"Austerity" is supposed to be the word on Capitol Hill this year, but some House committees haven't gotten the message.

Of the 10 committees that have submitted budget requests so far, two committees asked for increases of more than 60 percent above what they spent last year on operating expenses and supplementary staff. Five asked for 20 to 30 percent more, and only three asked for an increase of less than 16 percent.

The budget requests are for funds in excess of the approximately $1.4 million each committee gets by law to hire up to 30 staff people.

Since Congress is expected to produce little in the way of new legislation during this era of holding down federal spending to slow inflation, congressional leaders have said committees will oversee existing programs instead of writing new laws.

Ironically, the committees are using the need for "oversight" to justify the requests for increases in staff and committee expenses.

Rep. Ray Roberts (D-Tex.), chairman of the Veterans Affairs Committee, summarized it this way: "As you know, the Speaker has suggested we emphasize oversight functions in this Congress. In order to accomplish this we plan a number of field hearings, inspections and investigations to se if money appropriated for programs administered by the Veterans Administration is being put to effective use." Roberts asked for an increase in travel expenses to $106,000 for this year, compared with the $33,000 the committee spent last year.

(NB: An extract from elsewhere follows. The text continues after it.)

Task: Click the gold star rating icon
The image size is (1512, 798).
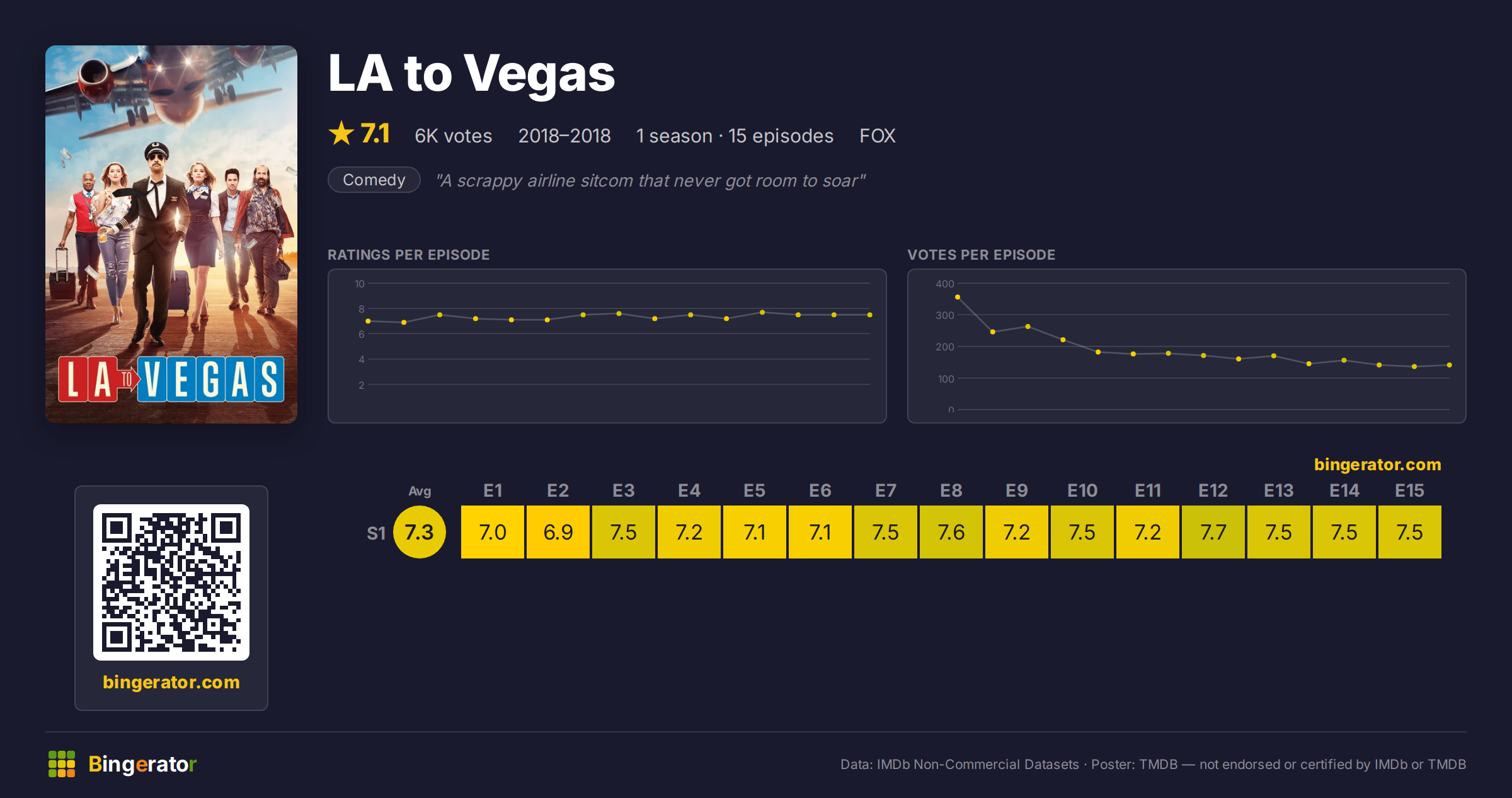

The committee spent $273,246 on expenses last session, and this session asked for $425,000, a 31 percent increase. The House Administration Committee, which rules on the budget requests of House Committees, gave it $400,000.

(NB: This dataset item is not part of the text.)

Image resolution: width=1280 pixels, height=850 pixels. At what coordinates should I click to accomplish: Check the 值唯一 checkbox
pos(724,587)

But the prize for what one House Administration Committee member called staff "aggrandizement" went to the Ways and Means Committee, which handles taxes.

Ways and Means, which spent $1.8 million last year, asked for a whopping $2.9 million this year, a 63 percent increase.

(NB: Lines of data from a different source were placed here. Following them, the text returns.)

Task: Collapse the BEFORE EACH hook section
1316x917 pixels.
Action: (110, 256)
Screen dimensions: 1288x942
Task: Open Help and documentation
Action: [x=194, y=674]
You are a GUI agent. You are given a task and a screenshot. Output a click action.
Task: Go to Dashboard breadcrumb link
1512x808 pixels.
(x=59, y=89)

Ways and Means Chairman Al Ullman (D-Ore.) said he chaired "a growing committee," and needed additional staff for the trade and revenue subcommittees. He asked for a 162 percent increase in travel funds to $225,000, and $75,000 to hire consultants. "We have 25 percent of the total outlays of government under our jurisdiction," Ullman said.

"I wonder what we would say if President Carter came in with a budget 63 percent over what was expended last year," Rep. John Brademas (D-Ind.), chairman of the House Administration accounts subcommittee asked. The committee gave Ullman $2 million.

Likewise, the Small Business Committee asked for a 70 percent increase from the $646,747 it spent last year to $1.053 million this year.

Ranking Republican Joseph McDade (Pa.) said the money was to "get a handle on some of the dollars misappropriated by the agency (the Small Business Administration)."

Brademas pointed out Small Business was using only 12 of the 30 staff people it was allotted by law. The committee was given $752,650.

Three years ago, the cost of running Congress reached a billion dollars, and last session congressional leaders tried hard to come in just under that to erase the "billion-dollar Congress" image. Brademas said staffs were "growing slightly, but not much" this year.

"Often Congress gets a bum rap on staff," Brademas said, adding that it must compete with a much larger executive branch, and complained executive-branch growth gets "insufficient attention."

But a member of Brademas's subcommittee, Rep. William Ratchford (D-Comm.), said "I find it difficult to go to the American public and say you must sacrifice, when we see committees seeking levels of funding 20 to 30 percent above the level" of last year.

"If the American public is asked to bite the bullet, and if Congress is not sacrificing, how can we ask the American people to sacrifice?" Ratchford asked.